**OBJECTIVE**: How many lines in the material below contain the string "section", matching case exactly? Reply with the number alone.

**DATA ENTRIES**:
===============

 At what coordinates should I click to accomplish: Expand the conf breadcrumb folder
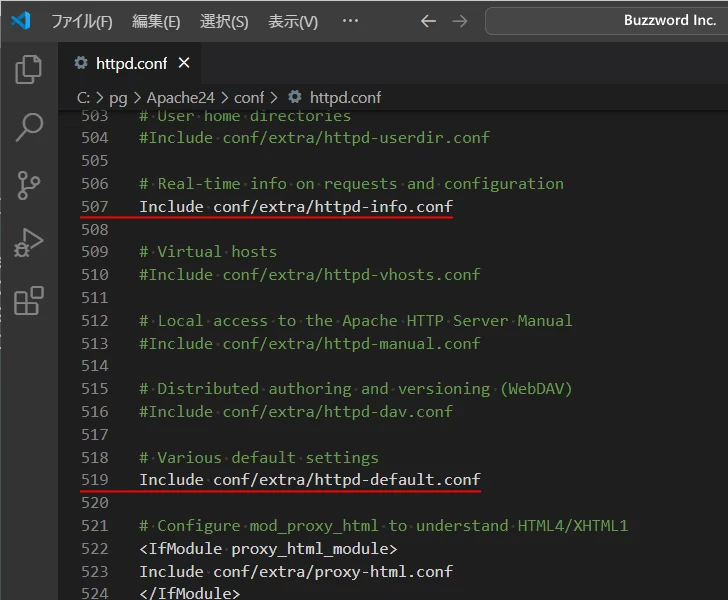pos(249,97)
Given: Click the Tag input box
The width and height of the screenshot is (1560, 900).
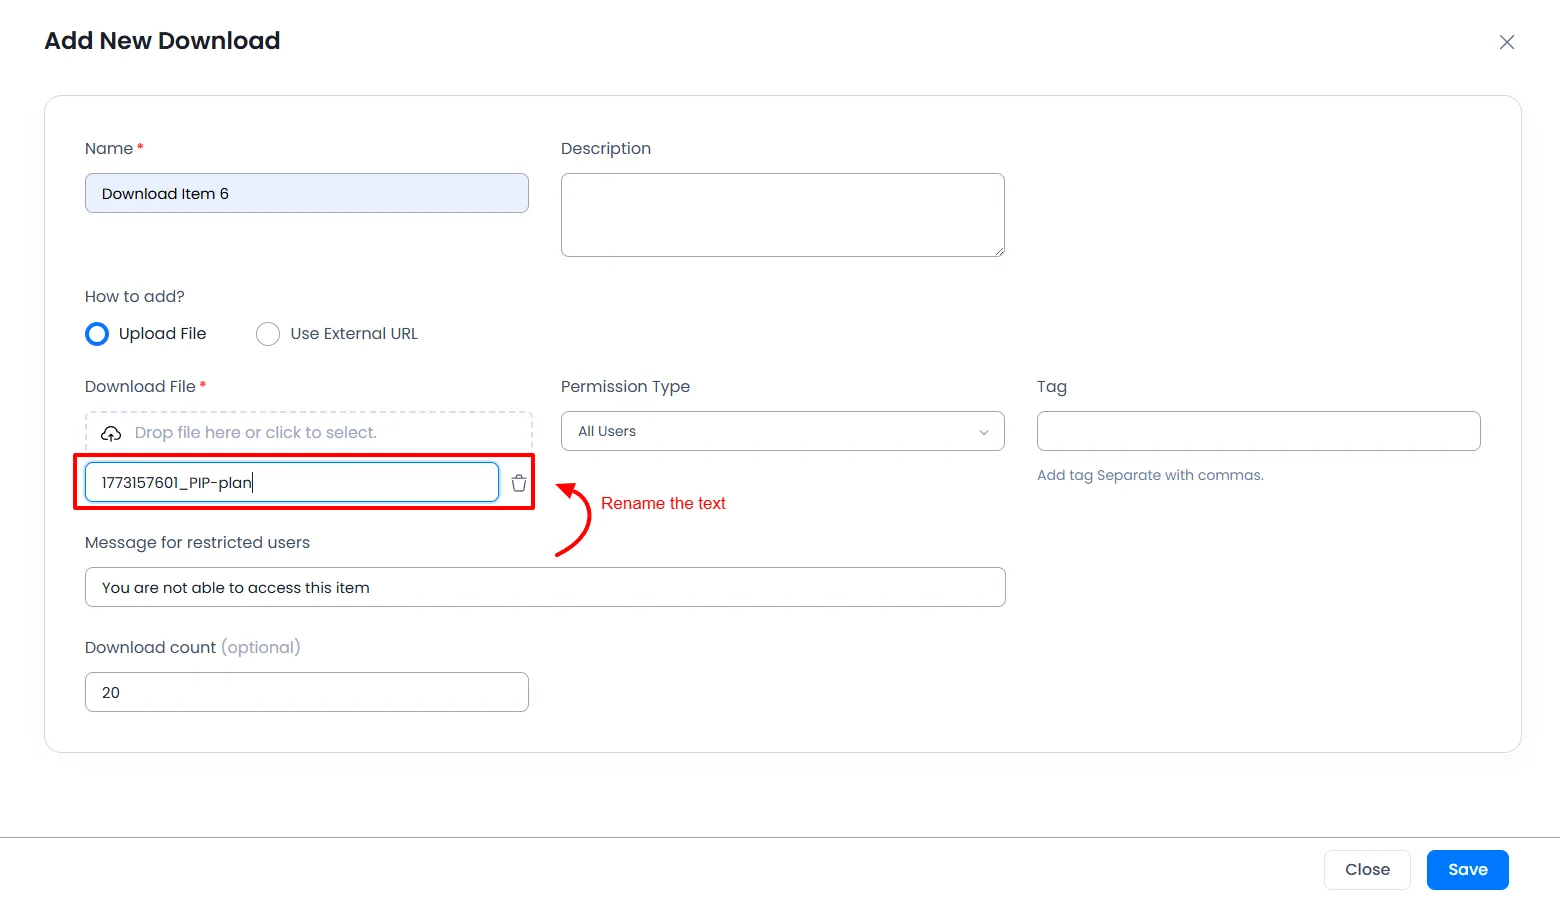Looking at the screenshot, I should click(x=1258, y=431).
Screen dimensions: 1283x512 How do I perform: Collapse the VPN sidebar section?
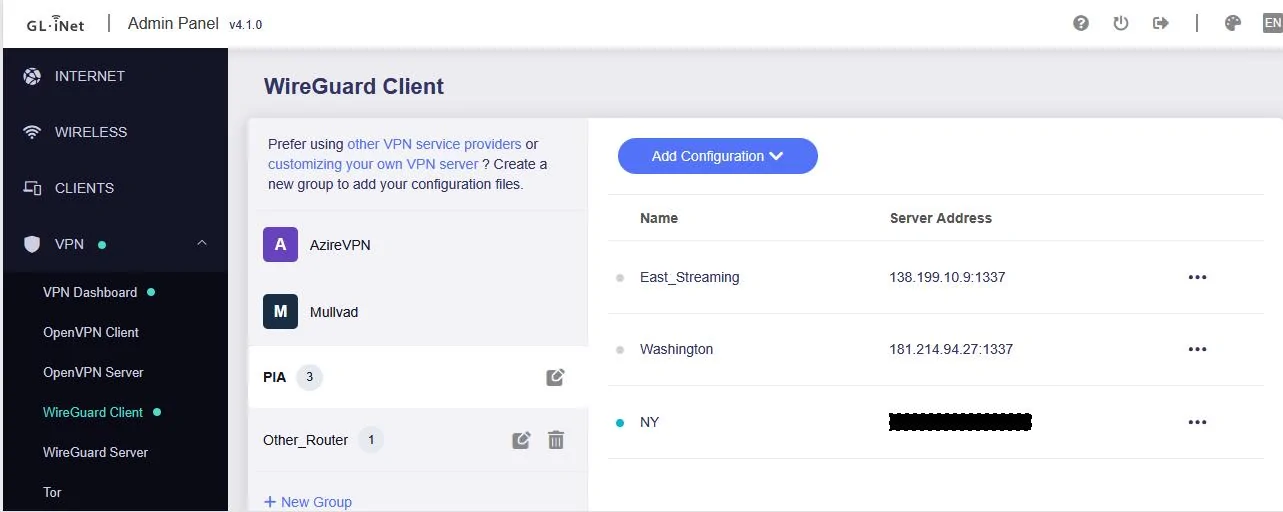tap(202, 243)
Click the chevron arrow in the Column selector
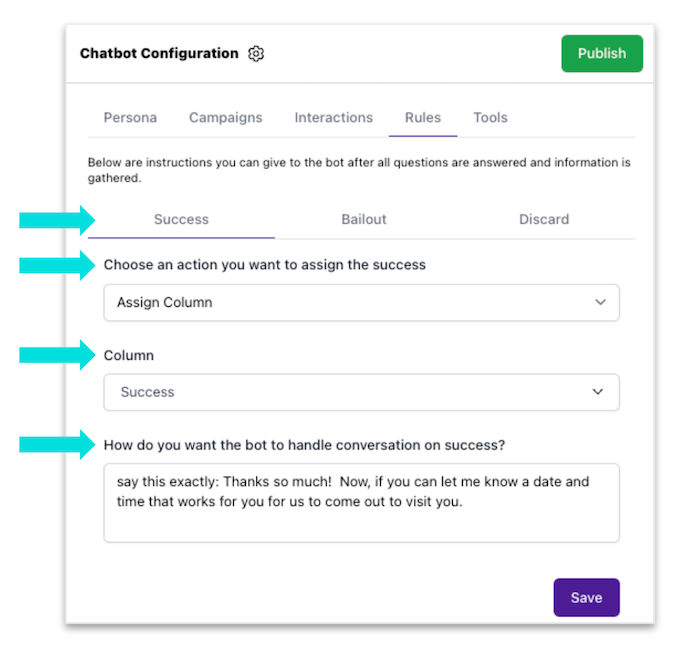Screen dimensions: 680x647 599,392
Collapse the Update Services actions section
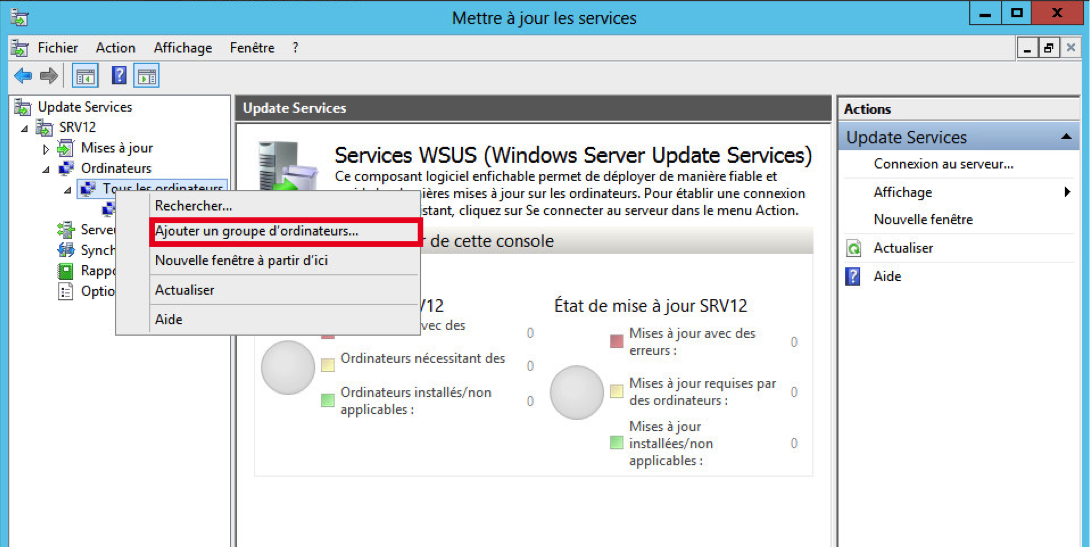The height and width of the screenshot is (548, 1090). 1068,138
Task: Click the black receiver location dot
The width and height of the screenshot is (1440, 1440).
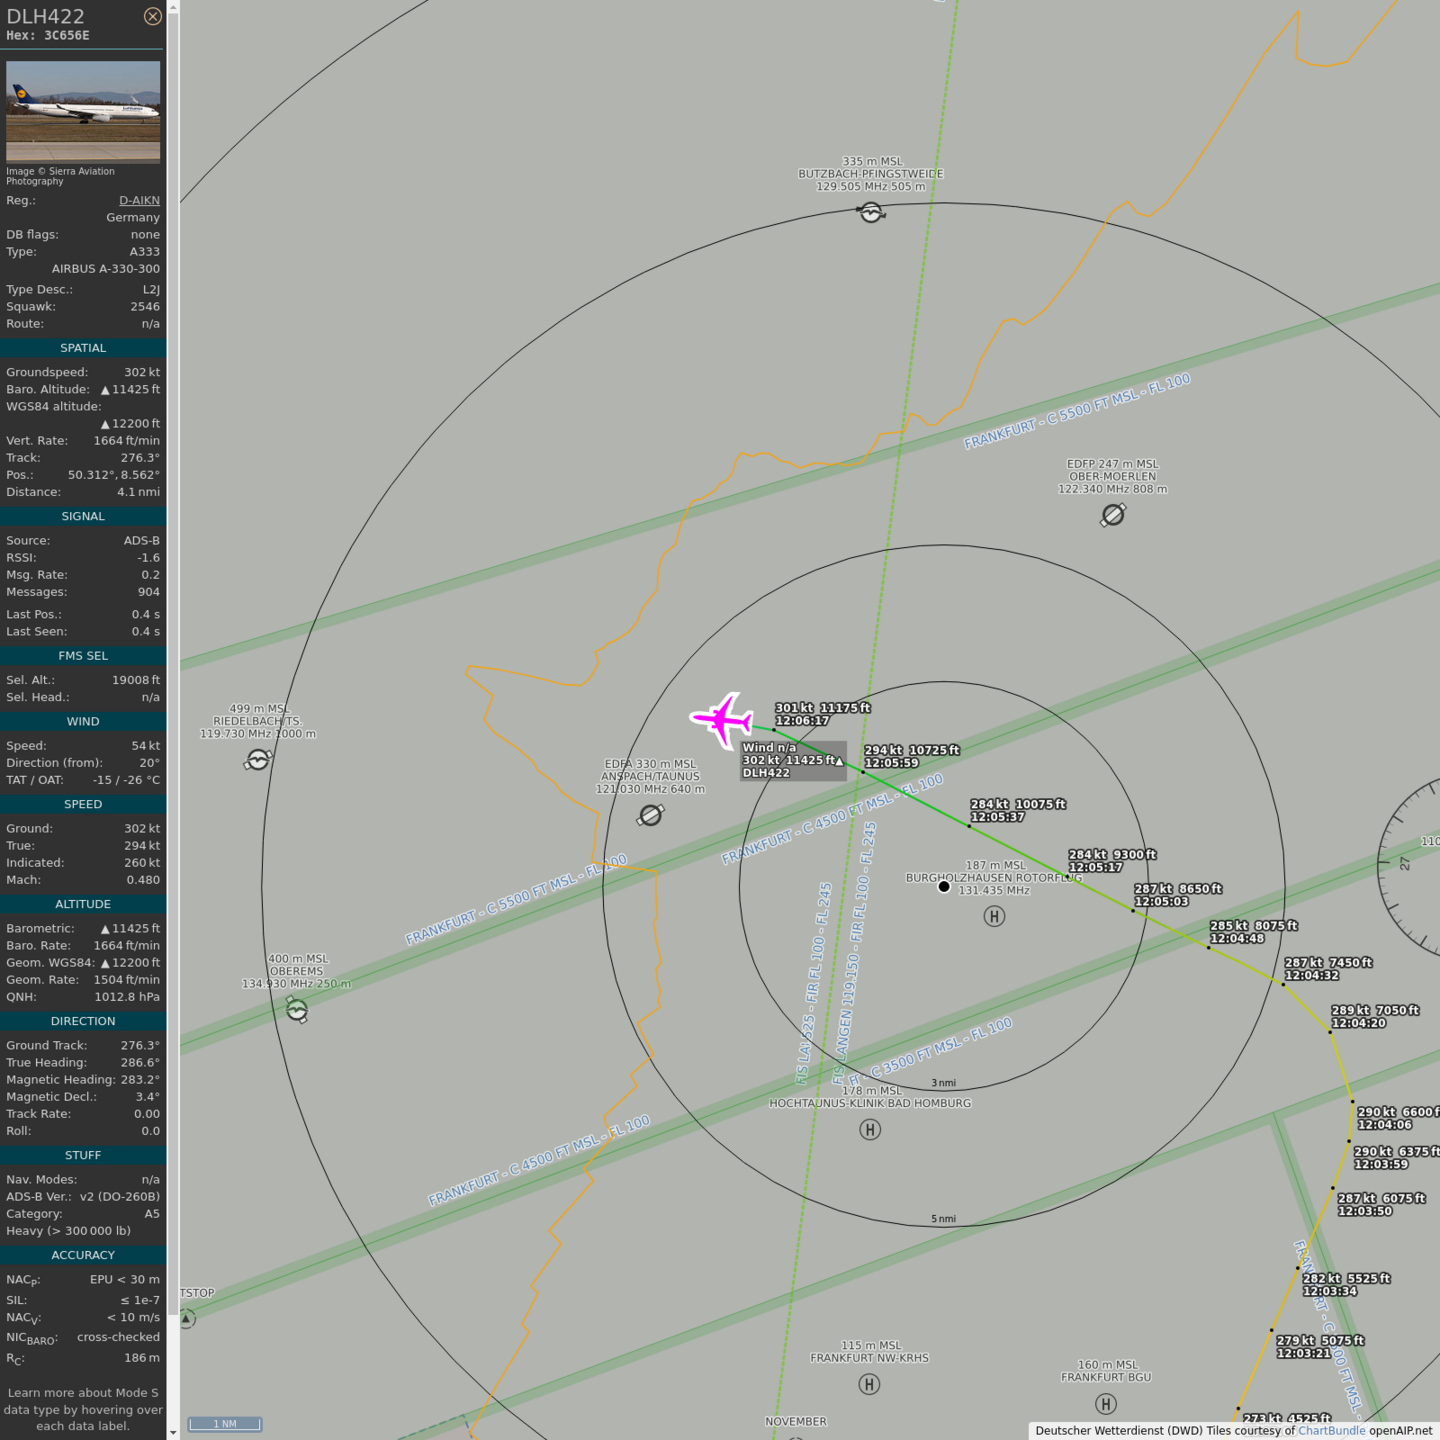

===============

**TASK RESPONSE**: 2